NSA posts notice about faster, lighter crypto

"Case for elliptic curve cryptography"

The National Security Agency wants federal agencies to consider using a group of algorithms it refers to as Suite B to satisfy future cryptographic requirements. Suite B contains NSA-approved cryptographic algorithms of various key sizes to protect classified and unclassified but sensitive information. NSA has posted a notice about Suite B on its Web site.

With little fanfare, the federal government has been conducting a cryptographic modernization program for the past several years. Suite B is part of that modernization effort.

Agencies preparing to issue mandatory federal identity cards containing cryptographic software should be aware of Suite B, even though the Federal Information Processing Standard (FIPS) 201 for identity cards makes no specific reference to it, said Brendan Ziolo, marketing director at Certicom. The company’s elliptic curve cryptographic (ECC) algorithms are included in Suite B.

FIPS 201 allows agencies to choose ECC or Rivest-Shamir-Aldeman (RSA) algorithms for digital signatures and cryptographic key exchanges. The standard is not yet completely aligned with NSA’s guidance on Suite B, Ziolo said. But if agencies want to simplify their transition to Suite B, he added, they should ask identity card suppliers about including ECC algorithms on the cards that agencies must begin issuing next year under Homeland Security Presidential Directive 12.
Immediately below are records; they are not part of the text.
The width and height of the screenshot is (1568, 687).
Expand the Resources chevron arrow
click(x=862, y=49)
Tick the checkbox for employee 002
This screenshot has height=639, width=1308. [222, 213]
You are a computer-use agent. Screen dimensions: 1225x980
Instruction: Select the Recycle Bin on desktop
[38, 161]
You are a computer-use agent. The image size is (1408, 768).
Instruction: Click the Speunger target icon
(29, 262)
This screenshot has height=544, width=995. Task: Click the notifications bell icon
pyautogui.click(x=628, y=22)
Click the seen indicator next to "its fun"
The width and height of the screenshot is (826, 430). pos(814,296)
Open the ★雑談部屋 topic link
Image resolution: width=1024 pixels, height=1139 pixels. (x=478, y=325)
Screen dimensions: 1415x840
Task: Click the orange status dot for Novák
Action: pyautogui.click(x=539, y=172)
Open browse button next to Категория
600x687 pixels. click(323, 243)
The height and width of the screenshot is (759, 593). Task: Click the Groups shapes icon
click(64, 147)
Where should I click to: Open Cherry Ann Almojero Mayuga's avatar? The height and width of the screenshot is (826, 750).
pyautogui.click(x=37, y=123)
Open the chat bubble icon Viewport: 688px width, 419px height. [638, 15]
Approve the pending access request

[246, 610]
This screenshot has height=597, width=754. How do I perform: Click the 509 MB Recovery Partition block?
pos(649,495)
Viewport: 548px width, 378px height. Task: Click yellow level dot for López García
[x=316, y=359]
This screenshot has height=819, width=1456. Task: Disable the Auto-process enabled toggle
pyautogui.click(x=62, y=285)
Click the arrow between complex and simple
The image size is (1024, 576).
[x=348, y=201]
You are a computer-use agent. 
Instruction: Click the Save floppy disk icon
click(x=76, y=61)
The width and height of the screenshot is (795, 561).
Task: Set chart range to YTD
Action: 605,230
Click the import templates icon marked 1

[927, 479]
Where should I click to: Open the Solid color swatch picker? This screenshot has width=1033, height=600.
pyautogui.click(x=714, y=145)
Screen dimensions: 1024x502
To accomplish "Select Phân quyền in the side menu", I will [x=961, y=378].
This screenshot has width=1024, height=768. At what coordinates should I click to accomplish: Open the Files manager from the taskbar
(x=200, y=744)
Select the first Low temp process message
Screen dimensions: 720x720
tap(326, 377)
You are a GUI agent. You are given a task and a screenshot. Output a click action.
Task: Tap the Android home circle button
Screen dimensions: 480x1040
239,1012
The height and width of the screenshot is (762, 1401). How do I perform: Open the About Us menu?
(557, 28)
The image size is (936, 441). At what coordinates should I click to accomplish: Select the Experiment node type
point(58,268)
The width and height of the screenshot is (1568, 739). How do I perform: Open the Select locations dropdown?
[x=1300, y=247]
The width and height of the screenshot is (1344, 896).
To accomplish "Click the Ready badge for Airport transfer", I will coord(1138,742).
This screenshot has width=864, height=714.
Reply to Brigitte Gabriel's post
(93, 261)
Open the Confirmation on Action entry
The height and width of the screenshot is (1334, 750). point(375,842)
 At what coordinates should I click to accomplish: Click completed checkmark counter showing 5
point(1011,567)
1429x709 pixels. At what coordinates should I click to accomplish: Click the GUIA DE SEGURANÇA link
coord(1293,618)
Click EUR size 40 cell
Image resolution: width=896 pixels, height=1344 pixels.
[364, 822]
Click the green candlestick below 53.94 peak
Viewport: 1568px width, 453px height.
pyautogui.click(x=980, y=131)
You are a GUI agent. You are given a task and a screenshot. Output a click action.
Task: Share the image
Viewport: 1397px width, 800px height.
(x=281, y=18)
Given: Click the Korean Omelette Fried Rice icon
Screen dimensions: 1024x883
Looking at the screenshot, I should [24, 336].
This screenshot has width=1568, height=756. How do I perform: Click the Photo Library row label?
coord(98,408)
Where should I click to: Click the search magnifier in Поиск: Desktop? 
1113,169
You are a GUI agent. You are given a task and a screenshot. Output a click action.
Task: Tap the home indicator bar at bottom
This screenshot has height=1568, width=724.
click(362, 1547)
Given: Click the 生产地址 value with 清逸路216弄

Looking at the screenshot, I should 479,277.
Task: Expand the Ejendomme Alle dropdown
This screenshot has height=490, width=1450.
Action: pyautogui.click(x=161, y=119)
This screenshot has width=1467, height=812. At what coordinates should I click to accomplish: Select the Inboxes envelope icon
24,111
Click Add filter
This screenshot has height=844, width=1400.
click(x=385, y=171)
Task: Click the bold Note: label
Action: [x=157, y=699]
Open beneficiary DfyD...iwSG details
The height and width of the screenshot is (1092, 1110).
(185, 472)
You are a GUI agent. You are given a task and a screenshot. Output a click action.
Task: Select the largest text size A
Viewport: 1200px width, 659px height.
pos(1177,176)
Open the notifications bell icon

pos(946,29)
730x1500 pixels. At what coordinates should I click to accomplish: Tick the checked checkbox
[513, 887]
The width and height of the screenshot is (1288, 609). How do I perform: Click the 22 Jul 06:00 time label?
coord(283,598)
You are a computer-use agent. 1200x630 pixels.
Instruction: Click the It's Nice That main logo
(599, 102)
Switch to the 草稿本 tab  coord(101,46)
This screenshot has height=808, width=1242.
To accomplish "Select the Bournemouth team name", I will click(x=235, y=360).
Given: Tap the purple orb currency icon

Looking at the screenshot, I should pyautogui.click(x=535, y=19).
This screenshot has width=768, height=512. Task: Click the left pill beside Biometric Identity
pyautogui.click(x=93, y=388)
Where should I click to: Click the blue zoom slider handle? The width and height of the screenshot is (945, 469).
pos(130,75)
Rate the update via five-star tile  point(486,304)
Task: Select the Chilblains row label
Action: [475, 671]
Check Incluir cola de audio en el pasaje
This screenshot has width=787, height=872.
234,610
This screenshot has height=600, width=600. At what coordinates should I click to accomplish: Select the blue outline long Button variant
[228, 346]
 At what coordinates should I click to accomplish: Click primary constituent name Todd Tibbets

ECC offers greater security and more efficient performance than RSA and other widely used first-generation public key algorithms, according to NSA’s notice. “As vendors look to upgrade their systems, they should seriously consider the elliptic curve alternative[s] for the computational and bandwidth advantages they offer at comparable security,” the notice states.

Agencies and their suppliers might consider building FIPS 201-compliant identity cards with both RSA and ECC algorithms or, at least, they should have an ECC transition plan, Ziolo said.

For the federal identity card program, agencies have to buy more than smart cards. They must also acquire card readers and have access to a public-key infrastructure (PKI). “Card readers need to catch up so they can support ECC,” Ziolo said. “The PKI backend will need to support ECC as well,” he said.

In October 2003, NSA licensed 26 ECC patents from Certicom for $25 million. Because ECC offers small key sizes, it is suited for small devices, such as smart cards, for which speedy cryptography is also desirable, Ziolo said.